Environmental organizations praised the original act as a “gold standard in species at risk legislation” because it regulates activities based on their benefit to species. With habitat degradation and loss as the prevailing causes of wildlife decline in Ontario, regulating development is important to ensure species have large and continuous habitats.

The Ford government’s changes will minimize the Ministry of Natural Resource’s capacity to monitor the cumulative impacts of projects such as housing development, resource extraction and road building, and to plan effectively at regional scales. The legislative changes would give the minister undue flexibility along with the authority to suspend protective actions up to three years for newly listed species at risk.

Under the proposed approach, Ontario would no longer be responsible for species with wide geographic ranges that extend beyond the province’s borders. Instead, the Endangered Species Act would consider the overall condition of a species no matter where it lived.

For example, the Blanding’s turtle is endangered in Ontario but thriving in Nebraska, so an updated Ontario provincial policy would offer the species no protection.
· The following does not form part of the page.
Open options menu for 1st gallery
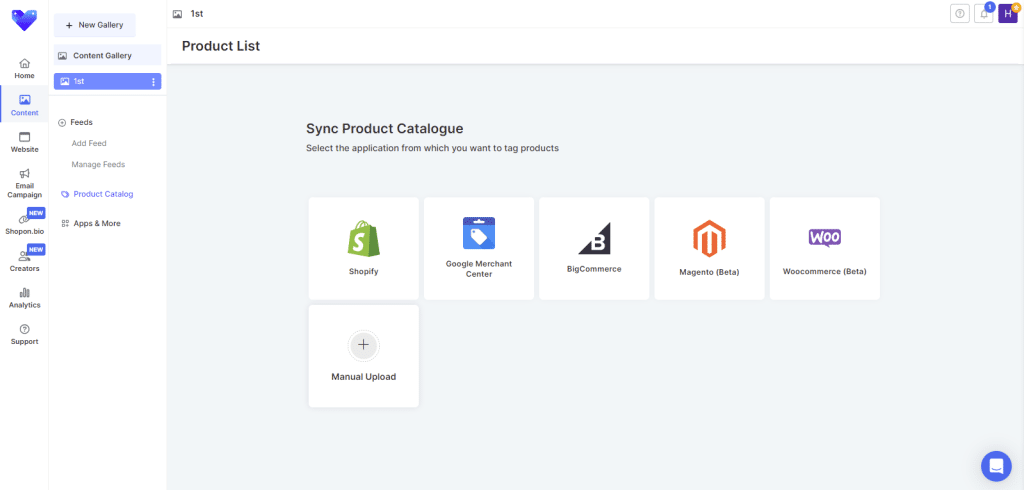Viewport: 1024px width, 490px height. coord(153,81)
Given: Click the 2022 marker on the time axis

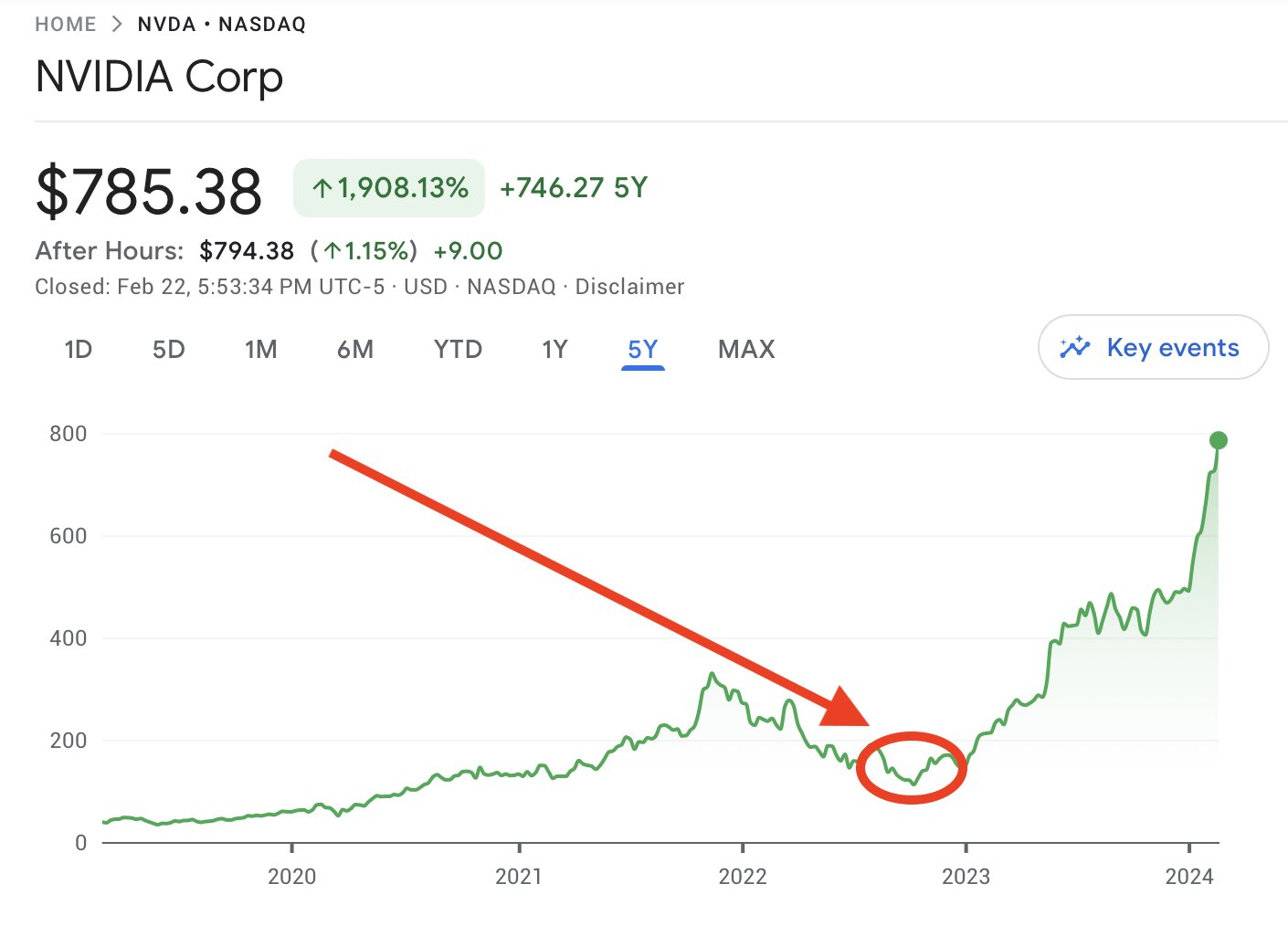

It would also ignore the role that ecological corridors play in connecting patches of habitat that have become fragmented.

As well, when new species or habitat protections are added to the Species At Risk Ontario (SARO) list, existing permit-holders would be able to proceed with operations for 12 months before amending their permit. Currently, operations cease under these circumstances. These changes would undermine the act’s integrity by advancing the interests of developers, rather than prioritizing the protection of Ontario’s biodiversity.

The Far North Act goes south

The Far North Act, originally implemented in 2010, provided a mechanism for joint land-use planning processes between First Nations and Ontario. Although the Far North Act faced challenges, the current proposal to repeal the act prioritizes “reducing red-tape and restrictions on important economic development projects.”

It fails to recognize Indigenous jurisdiction and abandons Ontario’s environmental protection and conservation goals, including climate change mitigation strategies, in Ontario’s Far North, which covers 42 per cent of Ontario’s land mass and where 90 per cent of the population are from First Nations.

Antiquating the environmental assessment act

Ontario’s Environmental Assessment Act was introduced in 1976. In 2016, the Auditor General of Ontario noted that the province is the only jurisdiction in Canada that does not require environmental assessments for private-sector projects, such as mining or chemical manufacturing, which can have long-term environmental impacts, including impacts on water quality and aquatic ecosystems. The report also highlighted that the cumulative effects of multiple projects are not usually assessed.

Rather than addressing these shortcomings, the Ford government has criticized the act for being “burdensome, discouraging job-creators from coming to Ontario to do business.”

The proposal to modernize the act aims to streamline the process for developers, exempting low-risk activities from environmental assessments and re-categorizing what activities will be considered low-risk.

For example, the transfer of public land to private ownership is currently categorized as a medium-risk activity, and the proposal suggests this should instead be categorized as low-risk. This would mean public land transfers to private hands would no longer go through a mandatory environmental assessment.

Allowing private projects to slip under the radar of regional planning efforts places the burden of environmental costs and cumulative effects on communities already disproportionately impacted by industrial activities.

Open for risky business

Moving too quickly on major development projects while not acting quickly enough to protect endangered species and ecosystems may instead streamline irreversible consequences.

Amid the clear cutting of this legislative landscape, the general need for increased transparency and public engagement on these matters stands stark.

Ford’s resolve to shift decision-making authority away from First Nations in the Far North and reduce dependence on science-based decision-making subjects environmental protection to political will and political “advisory roles” at arm’s length from conservation.